Oltre il ruolo: perché ho scelto di tornare a scrivere
Perché ho scelto di tornare a me stessa: le mie dimissioni dalla Pro Loco
Scrivere questo articolo non è facile, ma sento che è arrivato il momento di fare chiarezza. Lo scorso febbraio mi sono dimessa volontariamente dal ruolo di Presidente della Pro Loco di Marcellina. È stata una decisione sofferta, maturata nel silenzio e nella riflessione, senza che lasciassi trapelare nulla dei miei dubbi o delle mie emozioni.
Ancora oggi molti mi chiedono il "perché" reale, ipotizzando retroscena politici, segreti o dissapori personali. La verità, però, è molto più semplice e, al tempo stesso, molto più profonda: avevo bisogno di tornare a essere un’autrice.
Il richiamo della scrittura
Scrivo da quasi vent’anni. Il mio esordio risale al lontano 2008 e, da allora, di acqua sotto i ponti ne è passata tantissima. Per molto tempo, tuttavia, ho messo da parte la mia penna per dedicarmi alla comunità: prima con la biblioteca, organizzando eventi e promuovendo la cultura nelle scuole, e poi accettando l’onere e l’onore di guidare la Pro Loco.
Ho ricoperto questo ruolo per cinque anni, ricevendo anche la riconferma per il secondo mandato lo scorso anno. Eppure, nonostante l’impegno, sentivo crescere un vuoto. La mancanza di tempo per la scrittura — la mia più grande passione, che mi accompagna da quando ero bambina — mi faceva sentire come se stessi vivendo la vita di qualcun altro.
Non avere tempo per leggere e scrivere mi faceva sentire vuota.
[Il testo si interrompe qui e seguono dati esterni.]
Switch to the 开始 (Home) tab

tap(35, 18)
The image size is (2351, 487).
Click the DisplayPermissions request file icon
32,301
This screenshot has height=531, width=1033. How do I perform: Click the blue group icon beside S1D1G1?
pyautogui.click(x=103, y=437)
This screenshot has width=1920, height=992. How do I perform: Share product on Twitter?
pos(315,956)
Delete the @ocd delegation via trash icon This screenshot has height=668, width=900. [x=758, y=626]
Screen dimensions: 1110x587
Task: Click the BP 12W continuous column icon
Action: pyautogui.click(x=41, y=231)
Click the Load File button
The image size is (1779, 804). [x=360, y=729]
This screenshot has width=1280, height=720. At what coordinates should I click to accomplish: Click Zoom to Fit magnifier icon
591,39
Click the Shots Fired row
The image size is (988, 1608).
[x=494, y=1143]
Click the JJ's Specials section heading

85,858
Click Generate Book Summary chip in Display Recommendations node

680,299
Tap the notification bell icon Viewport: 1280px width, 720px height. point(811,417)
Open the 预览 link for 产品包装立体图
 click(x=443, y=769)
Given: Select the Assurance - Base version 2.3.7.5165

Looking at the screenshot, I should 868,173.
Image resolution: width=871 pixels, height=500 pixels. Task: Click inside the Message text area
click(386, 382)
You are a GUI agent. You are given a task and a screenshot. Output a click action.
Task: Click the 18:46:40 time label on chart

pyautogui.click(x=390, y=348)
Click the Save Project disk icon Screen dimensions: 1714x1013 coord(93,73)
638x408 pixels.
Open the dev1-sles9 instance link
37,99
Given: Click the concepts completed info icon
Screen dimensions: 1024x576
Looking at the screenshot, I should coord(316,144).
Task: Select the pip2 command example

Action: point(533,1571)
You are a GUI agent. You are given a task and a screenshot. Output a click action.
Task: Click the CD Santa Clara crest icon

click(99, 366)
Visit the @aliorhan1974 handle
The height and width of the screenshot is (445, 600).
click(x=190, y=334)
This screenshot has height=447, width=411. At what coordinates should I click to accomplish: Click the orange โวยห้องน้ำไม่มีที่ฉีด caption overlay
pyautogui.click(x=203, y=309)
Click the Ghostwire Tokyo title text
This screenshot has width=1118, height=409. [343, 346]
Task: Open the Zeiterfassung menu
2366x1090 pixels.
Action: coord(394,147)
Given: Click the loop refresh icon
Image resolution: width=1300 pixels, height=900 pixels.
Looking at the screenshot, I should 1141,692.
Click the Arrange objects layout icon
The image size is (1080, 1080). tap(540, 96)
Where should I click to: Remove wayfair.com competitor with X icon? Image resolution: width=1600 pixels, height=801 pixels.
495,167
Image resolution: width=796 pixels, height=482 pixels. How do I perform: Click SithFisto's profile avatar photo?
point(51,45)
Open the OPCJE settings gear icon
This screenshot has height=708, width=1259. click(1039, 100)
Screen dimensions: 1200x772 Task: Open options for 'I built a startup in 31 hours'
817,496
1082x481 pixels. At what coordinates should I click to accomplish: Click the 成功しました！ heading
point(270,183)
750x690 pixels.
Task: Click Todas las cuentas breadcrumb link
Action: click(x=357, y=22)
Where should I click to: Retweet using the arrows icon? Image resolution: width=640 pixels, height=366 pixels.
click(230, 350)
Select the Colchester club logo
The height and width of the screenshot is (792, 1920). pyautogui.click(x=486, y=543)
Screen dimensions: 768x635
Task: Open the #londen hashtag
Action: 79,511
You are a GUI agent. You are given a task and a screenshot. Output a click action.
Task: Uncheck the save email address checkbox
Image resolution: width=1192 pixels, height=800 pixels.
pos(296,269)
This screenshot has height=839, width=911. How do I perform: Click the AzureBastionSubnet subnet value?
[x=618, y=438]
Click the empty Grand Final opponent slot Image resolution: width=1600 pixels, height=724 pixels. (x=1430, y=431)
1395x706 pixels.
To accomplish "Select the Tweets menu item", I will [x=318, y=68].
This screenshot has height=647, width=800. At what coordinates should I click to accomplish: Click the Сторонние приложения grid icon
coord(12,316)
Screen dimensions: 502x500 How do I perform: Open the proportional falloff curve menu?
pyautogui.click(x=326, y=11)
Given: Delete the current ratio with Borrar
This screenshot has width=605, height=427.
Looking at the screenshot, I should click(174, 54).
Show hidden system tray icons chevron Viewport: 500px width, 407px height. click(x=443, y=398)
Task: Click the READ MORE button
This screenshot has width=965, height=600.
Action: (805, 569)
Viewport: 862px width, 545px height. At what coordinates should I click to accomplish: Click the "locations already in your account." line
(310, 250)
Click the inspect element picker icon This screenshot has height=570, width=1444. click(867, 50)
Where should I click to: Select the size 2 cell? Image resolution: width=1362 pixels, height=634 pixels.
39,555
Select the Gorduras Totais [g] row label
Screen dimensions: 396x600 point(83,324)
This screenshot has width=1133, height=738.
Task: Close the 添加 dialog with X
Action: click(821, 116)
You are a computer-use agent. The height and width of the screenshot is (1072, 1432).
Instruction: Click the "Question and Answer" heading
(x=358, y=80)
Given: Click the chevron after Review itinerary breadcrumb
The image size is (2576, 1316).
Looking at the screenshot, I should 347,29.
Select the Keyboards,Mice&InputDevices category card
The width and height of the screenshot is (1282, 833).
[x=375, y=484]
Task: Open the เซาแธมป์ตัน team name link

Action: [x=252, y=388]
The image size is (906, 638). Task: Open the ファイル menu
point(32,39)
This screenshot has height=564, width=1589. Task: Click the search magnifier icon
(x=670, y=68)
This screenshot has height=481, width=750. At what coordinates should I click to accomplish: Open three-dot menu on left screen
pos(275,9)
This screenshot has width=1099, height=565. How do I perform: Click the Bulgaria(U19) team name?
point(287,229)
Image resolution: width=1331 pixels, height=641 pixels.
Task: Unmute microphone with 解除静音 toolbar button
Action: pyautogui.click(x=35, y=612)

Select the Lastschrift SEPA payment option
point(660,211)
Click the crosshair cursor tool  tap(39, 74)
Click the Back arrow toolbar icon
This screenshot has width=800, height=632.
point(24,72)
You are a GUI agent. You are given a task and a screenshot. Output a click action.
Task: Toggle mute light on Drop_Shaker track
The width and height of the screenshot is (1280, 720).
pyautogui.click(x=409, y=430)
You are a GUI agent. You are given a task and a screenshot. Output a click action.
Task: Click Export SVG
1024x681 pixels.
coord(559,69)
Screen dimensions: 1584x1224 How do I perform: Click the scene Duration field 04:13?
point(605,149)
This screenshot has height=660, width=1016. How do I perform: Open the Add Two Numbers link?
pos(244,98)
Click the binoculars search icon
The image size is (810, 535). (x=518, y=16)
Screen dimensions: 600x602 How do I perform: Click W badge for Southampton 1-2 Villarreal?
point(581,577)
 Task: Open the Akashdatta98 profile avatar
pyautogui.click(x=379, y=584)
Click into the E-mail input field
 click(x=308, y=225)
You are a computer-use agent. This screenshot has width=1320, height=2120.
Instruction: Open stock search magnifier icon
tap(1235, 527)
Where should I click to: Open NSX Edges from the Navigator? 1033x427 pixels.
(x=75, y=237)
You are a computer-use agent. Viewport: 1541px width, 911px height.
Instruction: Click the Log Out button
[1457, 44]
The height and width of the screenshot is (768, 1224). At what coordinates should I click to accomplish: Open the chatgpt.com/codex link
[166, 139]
Era come se appartenessi a una realtà che non era più la mia.
Una scelta di libertà
Nonostante i dubbi e i ripensamenti, ho capito che dovevo "tagliare il filo". Ho scelto di dare le dimissioni per rimettermi al centro della mia vita. Non me ne sono pentita: da quando ho lasciato l'incarico, sono tornata finalmente tra le mie amate pagine. Proprio in questi giorni ho iniziato il mio nuovo libro per la Delrai Edizioni, la mia casa editrice che mi ha aspettata con infinita pazienza.
La conferma definitiva è arrivata a marzo, durante il Festival del Romance Italiano a Milano. Lì ho capito che la mia decisione era quella giusta. Mettere la scrittura al centro non è "tempo perso", come temevo agli inizi della mia carriera; la scrittura mi ha portata lontano, permettendomi di viaggiare e di incontrare persone meravigliose che non avrei mai conosciuto altrimenti.